**Исходный отрывок**
╔══

Об этом задумался и я. В самом деле: как? Мне сразу вспомнилась апрельская анонимка: «...прослушиваются не только телефонные разговоры».

Я пообещал А. Я., что буду поддерживать его версию. Позднее, знакомясь с делом, я убедился, что Кучеров говорил правду: весь допрос крутился в основном вокруг этого рассказа. Опираясь на материалы, полученные с помощью подслушивающего устройства и, очевидно, имея представление о нерешительности А. Я., гебисты были уверены, что получат надежного свидетеля обвинения. Они смешно просчитались: то ли из страха перед тем, что и его могут привлечь к ответственности (наше знание законов есть большая или меньшая степень незнания их), то ли, напротив, зная, что не могут, Кучеров упорно отрицал, что рассказ об антисоветском попугае был прочитан ему мною у меня дома.

Однако просчитался и А. Я.: чекисты не прощают своих поражений. Через неделю после моего ареста Кучерова под каким-то смехотворным предлогом уволили из «Звезды», где он проработал почти пятнадцать лет.

Разговор следователя с женой носил странный характер: какие-то вопросы «вообще», «ни о чем», и между ними, между пустыми фразами, вдруг выстреливались вопросики, заставившие жену придти к выводу, что КГБ очень хорошо знакомо с некоторыми особенностями и деталями нашей семейной жизни и с кругом наших общих и необщих знакомых и друзей. Спрашивали ее, в частности, и о Гансовском. На вопросы о нем жена отвечала, что поскольку «политика» ее не интересует, никаких «политических разговоров» она с ним не вела и что, вместе с тем, достаточно хорошо его знает, чтобы утверждать, что он вполне лояльный советский гражданин.

Необходимо было принять некоторые оборонительные меры. Посоветовавшись с женой, я решил, что мне самому не следовало идти к Н., которую я хотел попросить съездить в Москву (элементарная в наши дни мысль – позвонить по телефону – даже не пришла мне в голову). Жена позвонила Н. из автомата и сказала, что я прошу ее зайти к Ш. в такое-то время. Ш. жила в огромном писательском доме (так называеомом «недоскребе») со сложной системой коридоров, соединяющих различные лестницы. В этом доме можно было назначить явку полудюжине шпионов так, что ни один из них не увидит другого.

╚══

**Указания**
a – Изложи отрывок в двух предложениях.
b – Выведи без изменений часть отрывка: начни с места, где стоят слова «Однако просчитался и», и остановись после слов «лояльный советский гражданин.».
Записи никак не связаны с отрывком.

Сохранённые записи

╔══

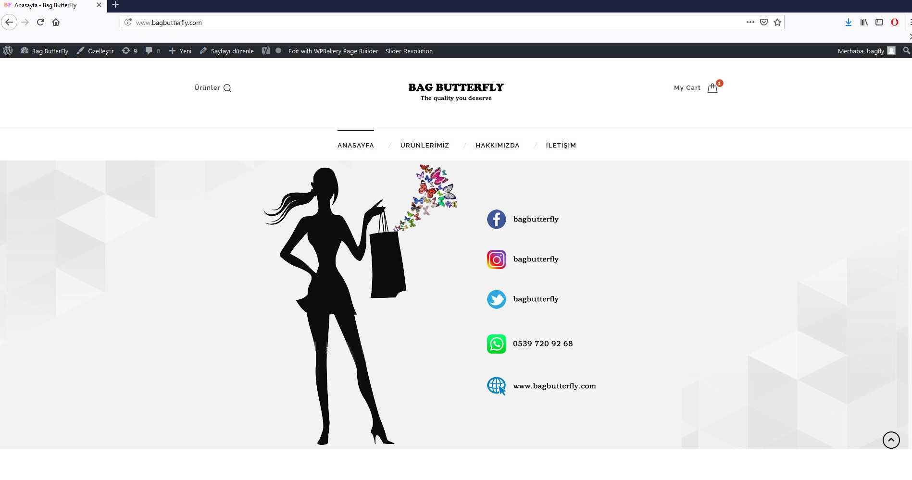
Task: Open the Firefox downloads arrow
Action: [x=849, y=22]
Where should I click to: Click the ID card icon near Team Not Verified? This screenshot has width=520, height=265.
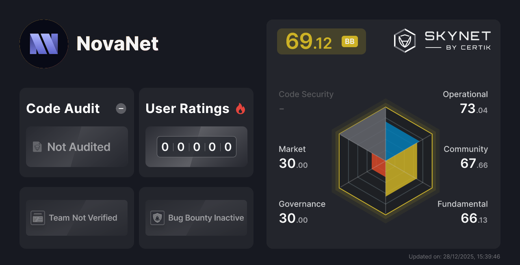click(x=38, y=218)
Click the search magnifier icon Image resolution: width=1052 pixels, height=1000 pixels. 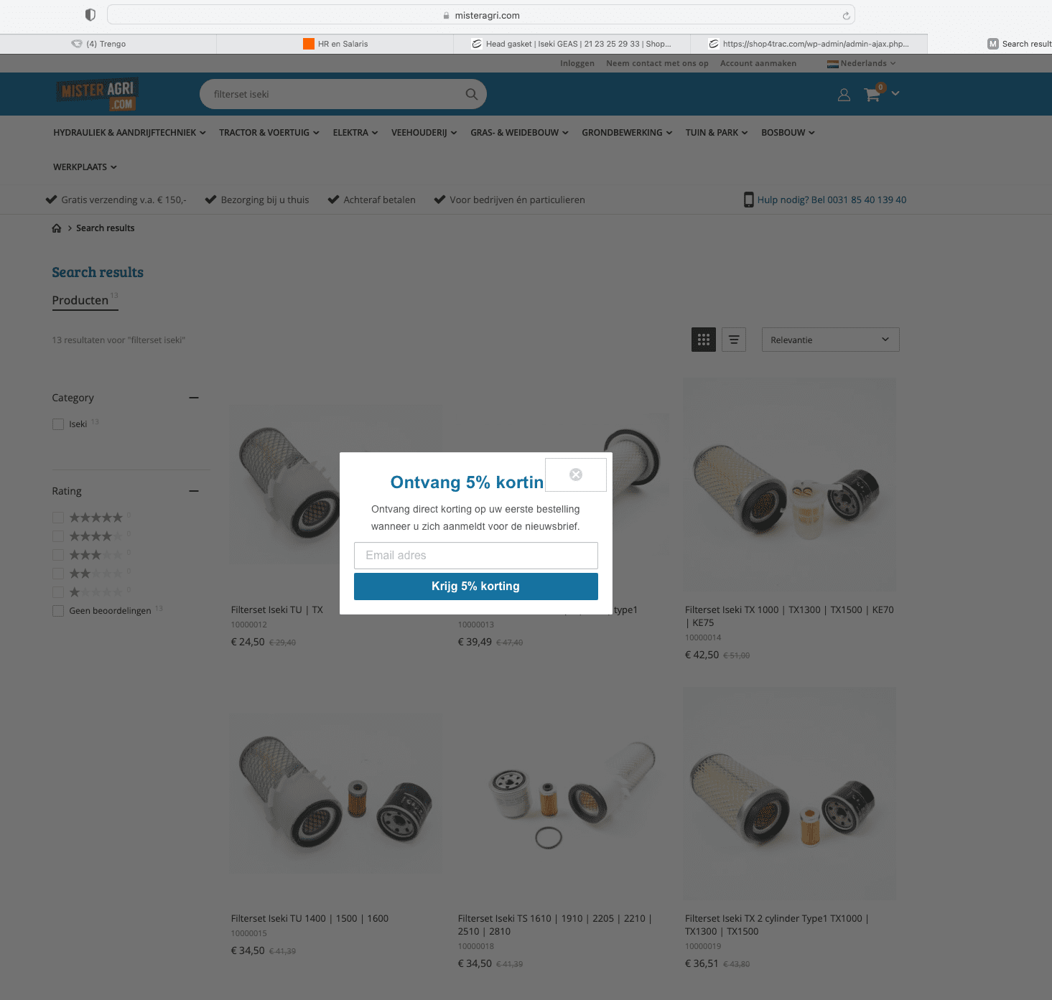[472, 94]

╚══

**Ответы по заданиям**
a – На допросе Кучеров упорно отрицал, что рассказчик прочитал ему рассказ об антисоветском попугае у себя дома, а через неделю после ареста рассказчика его уволили из «Звезды». Жену рассказчика следователь спрашивал в том числе о Гансовском, и она ответила, что считает его вполне лояльным советским гражданином.

b –
Однако просчитался и А. Я.: чекисты не прощают своих поражений. Через неделю после моего ареста Кучерова под каким-то смехотворным предлогом уволили из «Звезды», где он проработал почти пятнадцать лет.

Разговор следователя с женой носил странный характер: какие-то вопросы «вообще», «ни о чем», и между ними, между пустыми фразами, вдруг выстреливались вопросики, заставившие жену придти к выводу, что КГБ очень хорошо знакомо с некоторыми особенностями и деталями нашей семейной жизни и с кругом наших общих и необщих знакомых и друзей. Спрашивали ее, в частности, и о Гансовском. На вопросы о нем жена отвечала, что поскольку «политика» ее не интересует, никаких «политических разговоров» она с ним не вела и что, вместе с тем, достаточно хорошо его знает, чтобы утверждать, что он вполне лояльный советский гражданин.